*** Information provided Section Begins ***
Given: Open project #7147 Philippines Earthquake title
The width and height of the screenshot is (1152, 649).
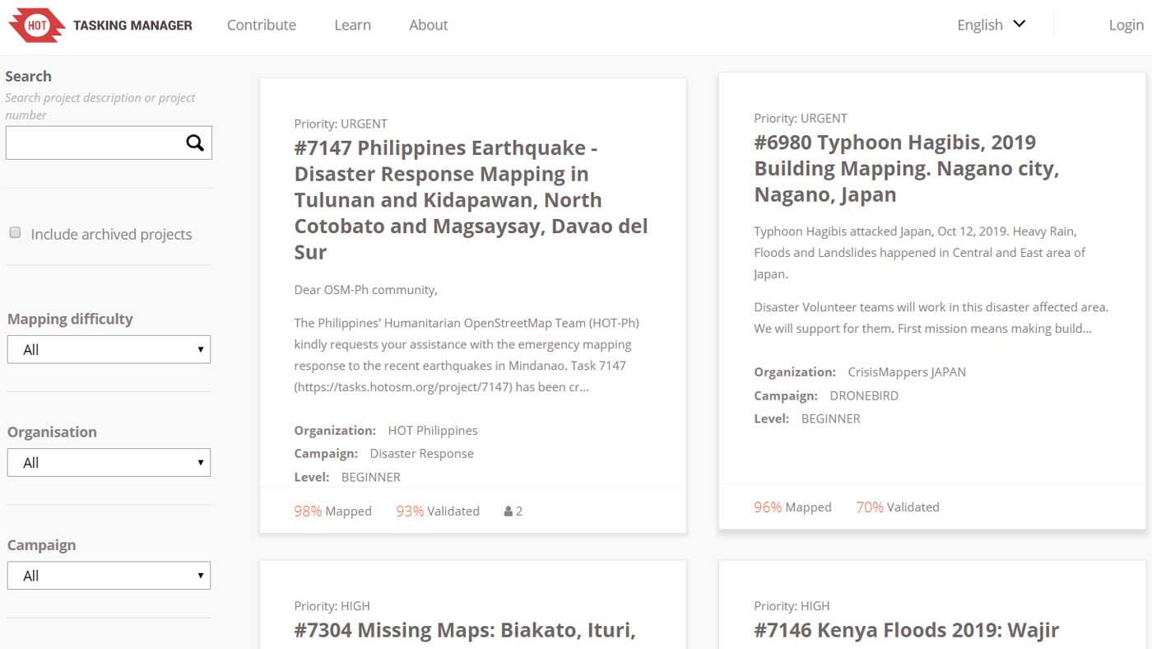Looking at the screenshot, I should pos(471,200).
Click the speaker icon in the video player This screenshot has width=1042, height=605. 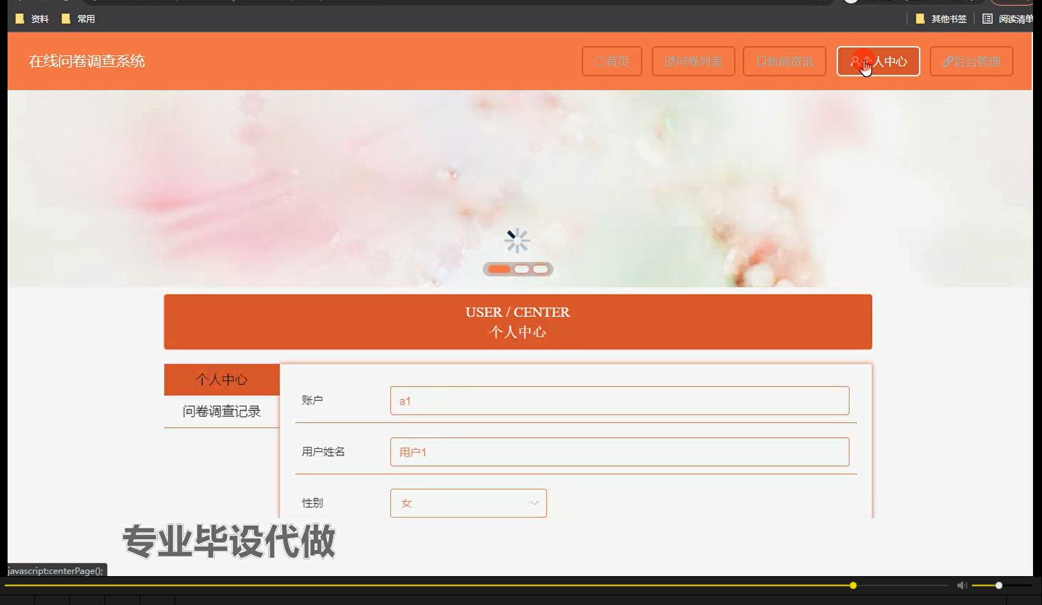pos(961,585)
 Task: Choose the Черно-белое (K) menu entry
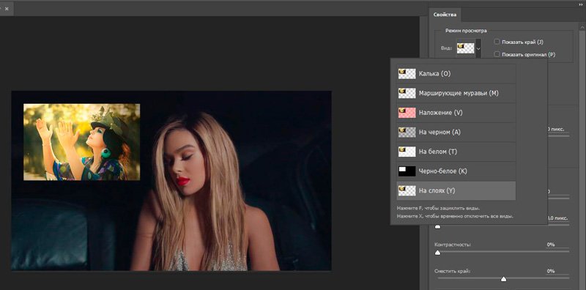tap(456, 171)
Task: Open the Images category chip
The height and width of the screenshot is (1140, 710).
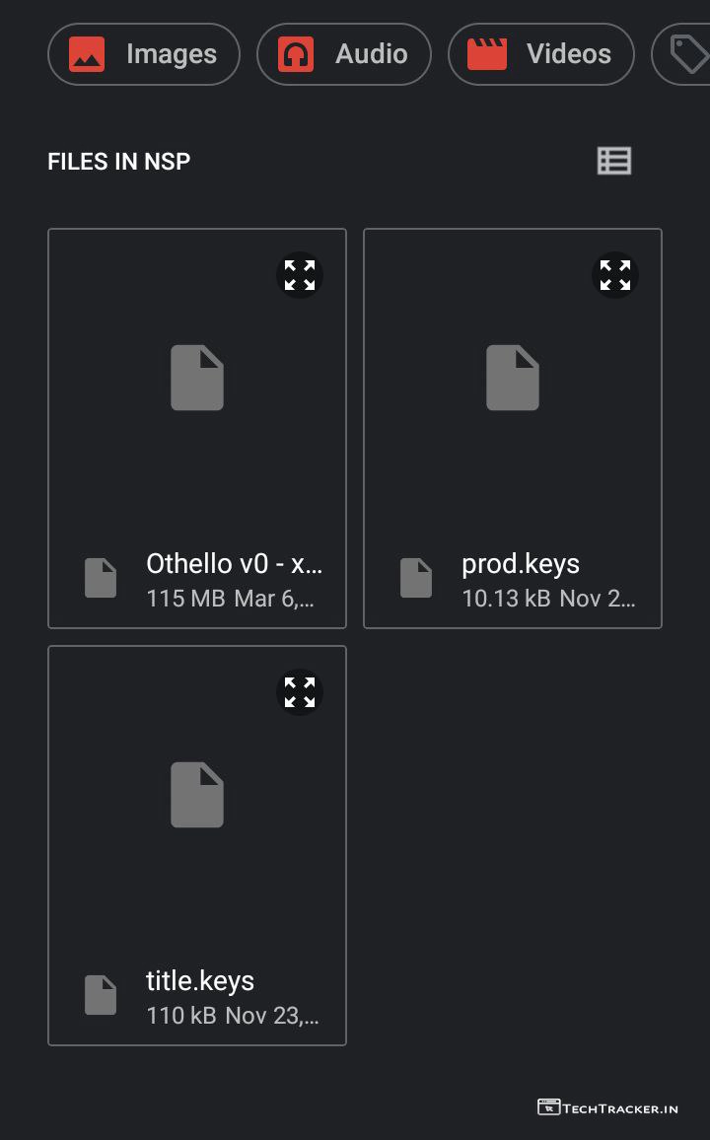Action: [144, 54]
*** Information provided Section Ends ***
*** Information provided Section Begins ***
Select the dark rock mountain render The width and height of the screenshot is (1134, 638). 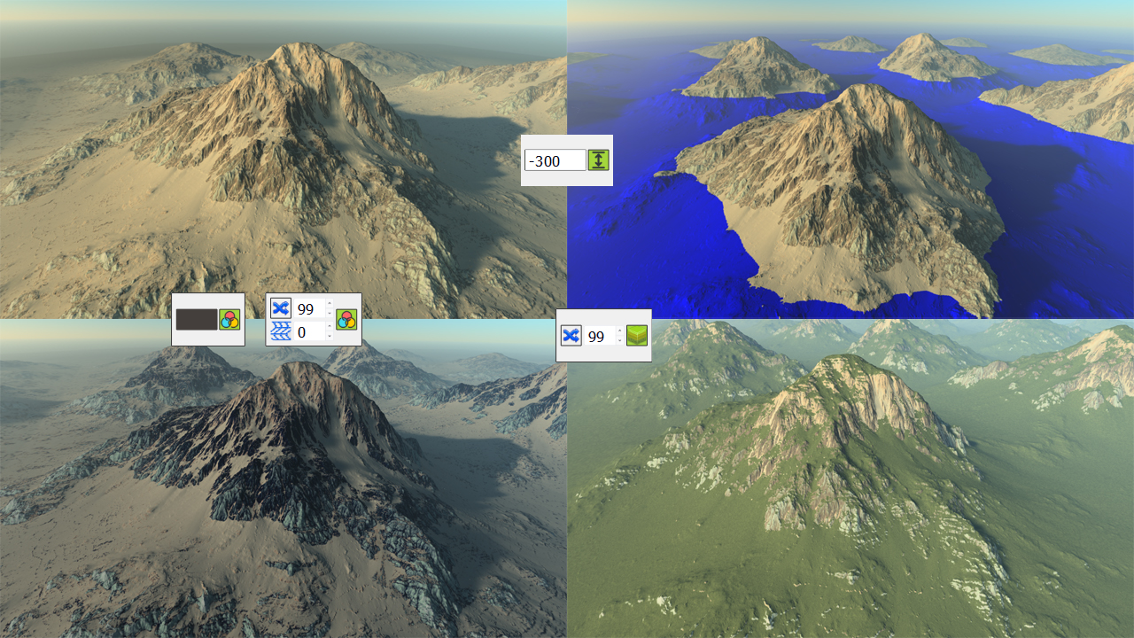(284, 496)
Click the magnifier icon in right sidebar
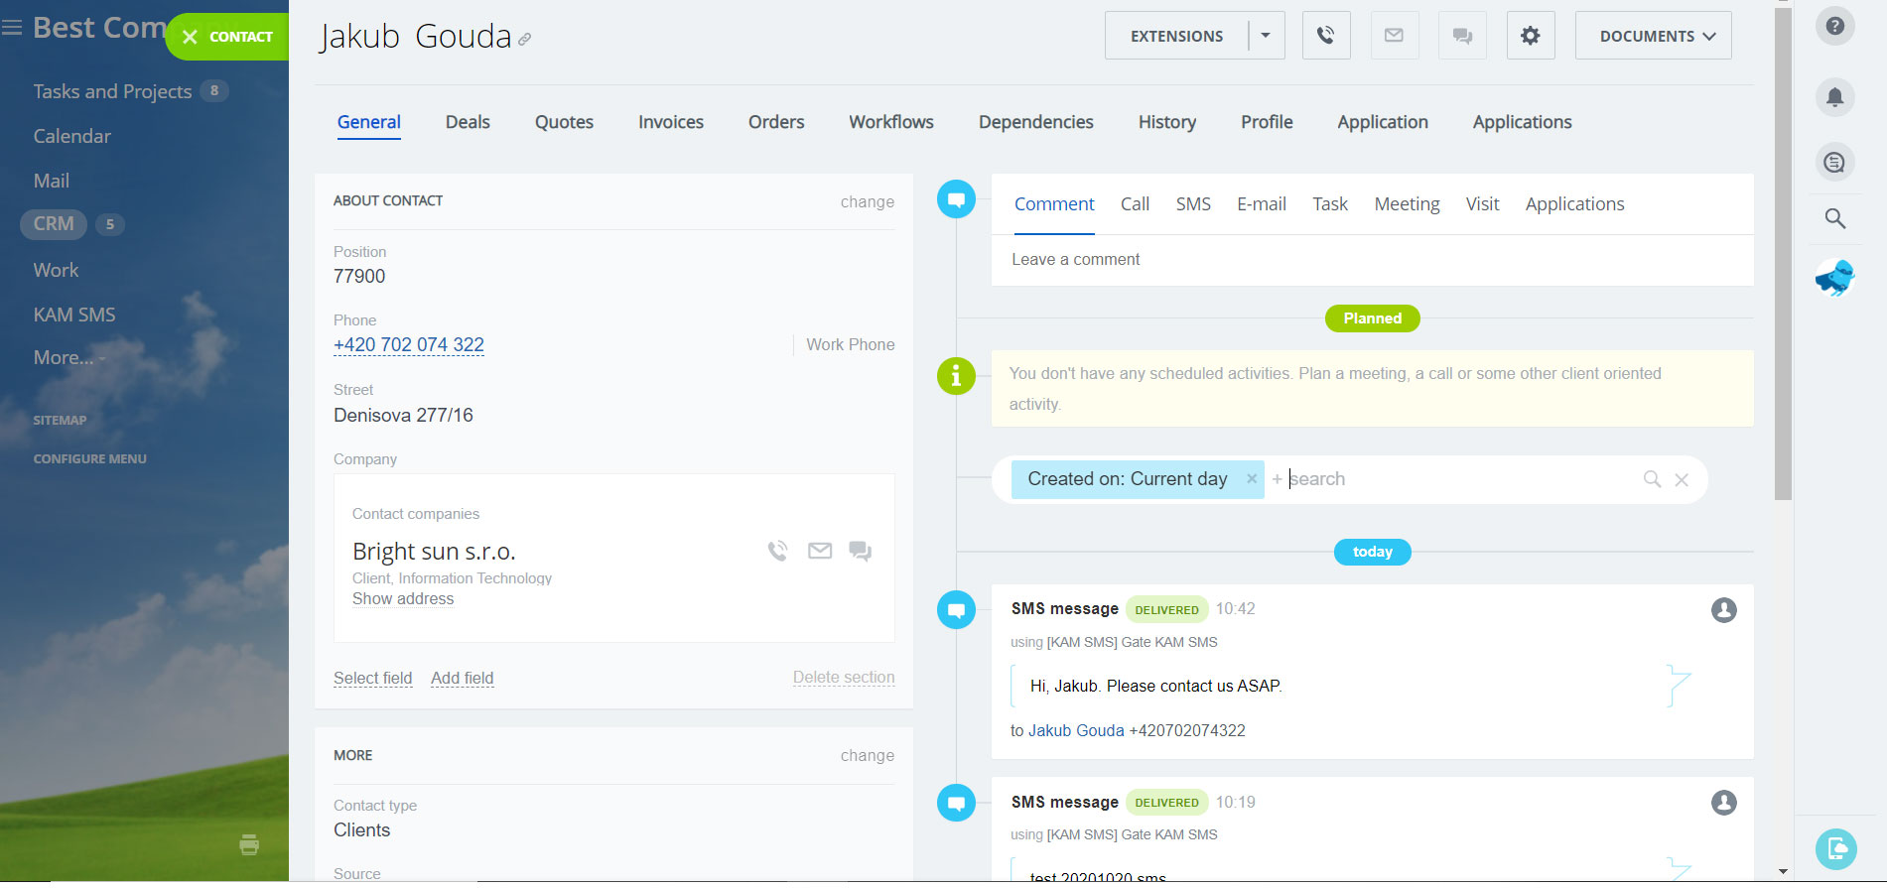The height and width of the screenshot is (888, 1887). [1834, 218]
*** Information provided Section Ends ***
## Your goal
Report how many lines of the listing hold the word "Open", with nothing but the number.

## Response below
2